POTTIER EUGÈNE (1816-1887)
Le destin prodigieux de L'Internationale a rejeté dans l'ombre l'œuvre et la vie son auteur. Conséquence injuste, car Eugène Pottier est peut-être le chansonnier socialiste le plus important du xixe siècle.
Après une période d'inspiration épicurienne, où prévaut l'influence de Béranger (La Jeune Muse), il s'oriente vers la chanson ouvrière. Ses textes reflètent largement les étapes de sa vie militante : il est babouviste, puis, après 1848, fouriériste ; ces influences idéologiques n'éclipsent cependant pas totalement la veine épicurienne première. Ne pouvant vivre de la vente de ses œuvres, publiées sur des feuilles volantes, dans des fascicules ou des journaux, Pottier n'abandonne jamais son métier de dessinateur sur étoffes.
En 1871, il est élu membre de la Commune de Paris et fait partie de la commission des Services ainsi que de la Fédération des artistes. Réfugié aux États-Unis après la Semaine sanglante, il célèbre alors le souvenir d'une expérience qui le marque pour le reste de ses jours. L'orientation résolument socialiste, mais surtout le souffle épique qui anime ses meilleures chansons confèrent à la production de cette période une force que Jules Vallès compare à celle des Châtiments de Victor Hugo (En avant la classe ouvrière et Jean Misère, 1880 ; L'Insurgé, 1884 ; La Question sociale, 1885 ; Elle n'est pas morte, 1886). Pourtant la renommée ne l'atteindra qu'à la veille de sa mort, grâce à un recueil, Quel est le fou (1884), publié avec l'aide financière du chansonnier Gustave Nadaud.

Items fournis:
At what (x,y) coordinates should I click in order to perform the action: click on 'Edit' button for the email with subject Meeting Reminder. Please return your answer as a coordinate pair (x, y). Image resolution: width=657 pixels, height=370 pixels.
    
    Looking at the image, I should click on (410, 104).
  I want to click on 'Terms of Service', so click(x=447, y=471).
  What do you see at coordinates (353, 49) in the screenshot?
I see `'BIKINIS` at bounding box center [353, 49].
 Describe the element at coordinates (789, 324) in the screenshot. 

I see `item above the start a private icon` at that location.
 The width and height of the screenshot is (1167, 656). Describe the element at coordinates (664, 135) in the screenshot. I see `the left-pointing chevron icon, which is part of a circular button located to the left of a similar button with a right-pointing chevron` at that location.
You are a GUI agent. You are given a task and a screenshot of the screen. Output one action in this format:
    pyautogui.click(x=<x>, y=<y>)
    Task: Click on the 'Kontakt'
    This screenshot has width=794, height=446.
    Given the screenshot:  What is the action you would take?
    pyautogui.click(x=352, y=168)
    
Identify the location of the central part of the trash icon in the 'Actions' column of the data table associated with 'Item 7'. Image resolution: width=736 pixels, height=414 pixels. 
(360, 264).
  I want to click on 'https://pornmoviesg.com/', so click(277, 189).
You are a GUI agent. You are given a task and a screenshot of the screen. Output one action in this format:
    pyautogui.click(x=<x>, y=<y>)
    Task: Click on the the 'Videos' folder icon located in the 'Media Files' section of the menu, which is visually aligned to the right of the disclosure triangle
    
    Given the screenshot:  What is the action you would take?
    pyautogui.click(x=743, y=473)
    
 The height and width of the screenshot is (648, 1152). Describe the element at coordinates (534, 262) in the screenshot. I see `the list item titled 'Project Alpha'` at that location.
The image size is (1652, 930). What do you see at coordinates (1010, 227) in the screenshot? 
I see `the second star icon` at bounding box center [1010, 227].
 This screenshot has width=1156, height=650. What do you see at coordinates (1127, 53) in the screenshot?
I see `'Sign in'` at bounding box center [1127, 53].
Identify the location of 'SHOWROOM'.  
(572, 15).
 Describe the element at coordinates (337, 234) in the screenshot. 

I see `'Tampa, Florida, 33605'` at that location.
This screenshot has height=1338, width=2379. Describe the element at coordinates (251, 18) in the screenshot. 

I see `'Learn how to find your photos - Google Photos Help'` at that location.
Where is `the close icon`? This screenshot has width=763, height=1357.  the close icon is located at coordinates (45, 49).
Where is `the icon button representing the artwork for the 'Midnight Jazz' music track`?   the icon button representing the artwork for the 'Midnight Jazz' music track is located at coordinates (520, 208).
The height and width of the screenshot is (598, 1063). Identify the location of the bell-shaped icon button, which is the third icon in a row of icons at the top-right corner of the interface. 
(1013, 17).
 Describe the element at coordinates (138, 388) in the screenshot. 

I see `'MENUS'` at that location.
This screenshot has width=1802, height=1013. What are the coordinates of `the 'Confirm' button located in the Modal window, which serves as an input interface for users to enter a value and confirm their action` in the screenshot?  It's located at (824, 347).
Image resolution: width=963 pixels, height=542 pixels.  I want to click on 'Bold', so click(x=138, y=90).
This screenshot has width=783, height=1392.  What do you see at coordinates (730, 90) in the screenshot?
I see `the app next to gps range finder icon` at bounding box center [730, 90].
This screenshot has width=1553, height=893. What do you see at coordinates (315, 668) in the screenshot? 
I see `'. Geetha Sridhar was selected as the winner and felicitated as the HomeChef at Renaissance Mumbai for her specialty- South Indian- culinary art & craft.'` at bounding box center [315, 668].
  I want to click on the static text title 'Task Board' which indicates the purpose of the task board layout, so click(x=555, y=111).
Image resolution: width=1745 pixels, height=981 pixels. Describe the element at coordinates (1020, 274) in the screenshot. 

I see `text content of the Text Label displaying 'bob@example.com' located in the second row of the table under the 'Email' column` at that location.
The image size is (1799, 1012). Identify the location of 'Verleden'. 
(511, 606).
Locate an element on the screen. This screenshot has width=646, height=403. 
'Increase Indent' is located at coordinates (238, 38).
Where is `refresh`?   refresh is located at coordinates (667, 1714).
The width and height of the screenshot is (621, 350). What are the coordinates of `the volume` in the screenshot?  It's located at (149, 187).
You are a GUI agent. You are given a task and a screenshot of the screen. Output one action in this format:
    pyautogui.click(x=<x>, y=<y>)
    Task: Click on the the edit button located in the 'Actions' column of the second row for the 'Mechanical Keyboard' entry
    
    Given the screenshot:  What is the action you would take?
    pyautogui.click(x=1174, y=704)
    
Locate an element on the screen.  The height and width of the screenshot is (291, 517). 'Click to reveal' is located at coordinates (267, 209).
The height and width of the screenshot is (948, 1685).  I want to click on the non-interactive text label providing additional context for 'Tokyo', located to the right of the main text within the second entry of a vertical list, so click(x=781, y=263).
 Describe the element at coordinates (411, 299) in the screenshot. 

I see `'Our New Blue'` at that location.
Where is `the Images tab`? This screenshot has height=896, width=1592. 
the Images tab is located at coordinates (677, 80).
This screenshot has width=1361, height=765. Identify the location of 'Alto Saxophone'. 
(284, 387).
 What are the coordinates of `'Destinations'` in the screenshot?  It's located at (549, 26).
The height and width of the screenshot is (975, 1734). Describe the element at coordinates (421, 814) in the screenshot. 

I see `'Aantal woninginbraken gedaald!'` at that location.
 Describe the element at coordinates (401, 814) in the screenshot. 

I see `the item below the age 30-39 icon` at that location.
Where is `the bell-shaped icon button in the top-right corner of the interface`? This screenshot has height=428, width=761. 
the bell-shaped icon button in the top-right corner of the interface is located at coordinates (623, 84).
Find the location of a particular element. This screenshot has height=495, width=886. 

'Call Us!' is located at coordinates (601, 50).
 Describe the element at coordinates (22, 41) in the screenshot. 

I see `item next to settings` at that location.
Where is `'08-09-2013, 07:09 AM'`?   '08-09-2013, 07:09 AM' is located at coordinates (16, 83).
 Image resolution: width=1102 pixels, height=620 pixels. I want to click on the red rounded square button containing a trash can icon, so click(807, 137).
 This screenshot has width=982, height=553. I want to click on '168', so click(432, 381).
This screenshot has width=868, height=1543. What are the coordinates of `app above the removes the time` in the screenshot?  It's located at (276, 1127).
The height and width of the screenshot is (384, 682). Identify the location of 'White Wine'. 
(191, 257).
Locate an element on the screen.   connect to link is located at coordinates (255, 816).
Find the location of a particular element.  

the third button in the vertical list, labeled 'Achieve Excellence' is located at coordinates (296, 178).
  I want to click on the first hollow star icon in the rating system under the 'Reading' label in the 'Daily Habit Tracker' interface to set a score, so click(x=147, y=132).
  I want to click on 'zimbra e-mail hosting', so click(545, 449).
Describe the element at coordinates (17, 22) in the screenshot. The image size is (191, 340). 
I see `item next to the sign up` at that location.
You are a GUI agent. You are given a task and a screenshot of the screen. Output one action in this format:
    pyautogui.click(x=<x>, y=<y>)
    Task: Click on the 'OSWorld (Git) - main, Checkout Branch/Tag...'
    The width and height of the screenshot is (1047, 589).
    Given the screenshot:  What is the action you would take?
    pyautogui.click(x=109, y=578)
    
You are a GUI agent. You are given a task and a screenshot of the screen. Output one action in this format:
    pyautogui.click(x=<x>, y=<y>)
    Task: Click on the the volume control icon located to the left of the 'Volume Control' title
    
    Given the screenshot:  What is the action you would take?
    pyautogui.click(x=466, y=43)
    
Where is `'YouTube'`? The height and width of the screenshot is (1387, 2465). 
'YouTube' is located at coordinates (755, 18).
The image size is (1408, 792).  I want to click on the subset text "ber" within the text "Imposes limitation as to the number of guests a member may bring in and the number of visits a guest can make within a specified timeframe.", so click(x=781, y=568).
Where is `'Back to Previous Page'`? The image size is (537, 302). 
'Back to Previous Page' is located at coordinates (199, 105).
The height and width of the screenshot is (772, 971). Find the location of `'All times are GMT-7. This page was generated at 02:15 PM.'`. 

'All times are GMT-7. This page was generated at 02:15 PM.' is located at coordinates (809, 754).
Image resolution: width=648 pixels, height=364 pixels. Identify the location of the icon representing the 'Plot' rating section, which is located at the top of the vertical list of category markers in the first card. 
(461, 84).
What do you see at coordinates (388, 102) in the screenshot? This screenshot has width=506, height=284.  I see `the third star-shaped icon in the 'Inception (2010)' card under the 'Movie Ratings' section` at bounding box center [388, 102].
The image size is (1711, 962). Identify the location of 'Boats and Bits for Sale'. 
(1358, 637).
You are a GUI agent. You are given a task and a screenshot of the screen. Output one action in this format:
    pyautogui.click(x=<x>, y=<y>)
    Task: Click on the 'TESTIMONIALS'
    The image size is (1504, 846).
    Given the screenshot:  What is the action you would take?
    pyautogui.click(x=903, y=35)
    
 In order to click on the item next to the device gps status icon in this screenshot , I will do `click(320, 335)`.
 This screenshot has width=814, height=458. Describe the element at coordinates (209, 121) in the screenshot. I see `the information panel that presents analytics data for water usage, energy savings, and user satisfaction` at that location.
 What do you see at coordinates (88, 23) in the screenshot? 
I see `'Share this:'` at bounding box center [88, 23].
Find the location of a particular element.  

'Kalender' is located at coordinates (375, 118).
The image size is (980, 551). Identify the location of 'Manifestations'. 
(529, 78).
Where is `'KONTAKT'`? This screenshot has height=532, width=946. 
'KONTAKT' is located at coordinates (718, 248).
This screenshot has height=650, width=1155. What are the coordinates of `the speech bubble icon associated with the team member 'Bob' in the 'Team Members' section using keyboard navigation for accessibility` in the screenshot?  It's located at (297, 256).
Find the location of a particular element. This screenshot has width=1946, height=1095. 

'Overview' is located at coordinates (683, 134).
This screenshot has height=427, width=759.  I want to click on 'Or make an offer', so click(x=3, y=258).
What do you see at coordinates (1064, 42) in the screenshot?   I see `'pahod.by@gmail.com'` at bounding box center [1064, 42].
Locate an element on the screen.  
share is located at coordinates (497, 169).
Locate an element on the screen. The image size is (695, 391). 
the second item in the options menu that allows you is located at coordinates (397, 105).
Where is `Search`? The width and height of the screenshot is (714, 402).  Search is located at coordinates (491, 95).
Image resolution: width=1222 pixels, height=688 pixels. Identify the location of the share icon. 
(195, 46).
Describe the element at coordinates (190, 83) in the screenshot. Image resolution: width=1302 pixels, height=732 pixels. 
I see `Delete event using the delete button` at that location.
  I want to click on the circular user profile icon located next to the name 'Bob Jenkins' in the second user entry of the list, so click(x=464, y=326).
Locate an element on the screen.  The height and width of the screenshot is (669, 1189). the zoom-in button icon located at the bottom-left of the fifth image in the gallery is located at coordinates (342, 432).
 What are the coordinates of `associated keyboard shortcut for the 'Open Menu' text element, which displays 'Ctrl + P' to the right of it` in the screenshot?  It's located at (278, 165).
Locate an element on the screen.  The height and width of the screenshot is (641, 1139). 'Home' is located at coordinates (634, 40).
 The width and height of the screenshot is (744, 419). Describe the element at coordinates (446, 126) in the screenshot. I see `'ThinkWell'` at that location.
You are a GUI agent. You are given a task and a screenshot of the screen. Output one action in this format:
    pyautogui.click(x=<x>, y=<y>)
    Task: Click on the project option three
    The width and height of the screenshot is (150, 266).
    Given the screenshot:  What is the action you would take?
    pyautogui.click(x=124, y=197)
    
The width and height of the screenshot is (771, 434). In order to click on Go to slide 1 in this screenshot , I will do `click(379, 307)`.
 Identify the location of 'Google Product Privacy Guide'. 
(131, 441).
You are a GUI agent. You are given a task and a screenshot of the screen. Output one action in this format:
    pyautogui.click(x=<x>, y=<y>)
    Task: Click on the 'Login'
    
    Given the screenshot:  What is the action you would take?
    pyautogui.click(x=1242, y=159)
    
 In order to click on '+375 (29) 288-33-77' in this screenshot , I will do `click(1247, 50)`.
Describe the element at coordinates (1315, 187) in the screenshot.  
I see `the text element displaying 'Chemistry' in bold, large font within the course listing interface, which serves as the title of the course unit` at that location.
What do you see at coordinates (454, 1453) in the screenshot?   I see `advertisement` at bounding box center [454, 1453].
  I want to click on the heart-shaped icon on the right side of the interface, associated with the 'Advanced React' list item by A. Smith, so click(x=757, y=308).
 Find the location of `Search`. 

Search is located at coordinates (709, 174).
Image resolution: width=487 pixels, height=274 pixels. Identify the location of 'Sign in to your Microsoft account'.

Consigne: Remplacez « prodigieux » par « extraordinaire » dans l'extrait sur Eugène Pottier, puis reproduisez le passage allant de « POTTIER EUGÈNE (1816-1887) » jusqu'à « du xixe siècle. ».

Corrigé:
POTTIER EUGÈNE (1816-1887)
Le destin extraordinaire de L'Internationale a rejeté dans l'ombre l'œuvre et la vie son auteur. Conséquence injuste, car Eugène Pottier est peut-être le chansonnier socialiste le plus important du xixe siècle.